Some of his significant recent works include 2012’s “The Unfinished Conversation,” a three-screen installation that depicts the life and work of cultural theorist Stuart Hall, and 2010’s “Mnemosyne,” which relates the hardships and racism experienced by migrants in the United Kingdom. In 2015, his epic, three-screen installation “Vertigo Sea” juxtaposed scenes from the horrific whaling industry with those of migrants crossing the ocean in search of a better life, using both original materials and archival footage.

One of Akomfrah’s most recent works, 2016’s “Tropikos,” is now showing at the Pérez Art Museum in Miami. The film, which is composed solely of original materials and shot in high-definition, is an experimental drama that relates a fictional encounter between British explorers and African people during the 16th century. The setting of the film – the Tamar Valley in southwestern England – is significant in and of itself: this is where the first British slaving excursion set sail for Africa.

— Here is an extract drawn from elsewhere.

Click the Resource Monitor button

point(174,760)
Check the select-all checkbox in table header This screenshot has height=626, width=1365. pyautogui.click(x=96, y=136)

The film scenes are mostly still and silent, with Akomfrah’s artistic lens panning over various characters and vistas, while mixing people and objects from both European and African contexts. The setting of the film, the Tamar Valley, never changes, but the powerful presence of Africans, seemingly out of place in 16th-century Britain, suggests that British history (and by extension the history of the entire West) will always be linked to the places and people that were once colonized and enslaved.

In Akomfrah’s own words, “Tropikos” and previous works of his look at “ways fragments from the past can be commandeered to speak more ambivalently about the present” and “about how the present became.”

“Tropikos” is on view until August 27 at the Pérez Art Museum in Miami.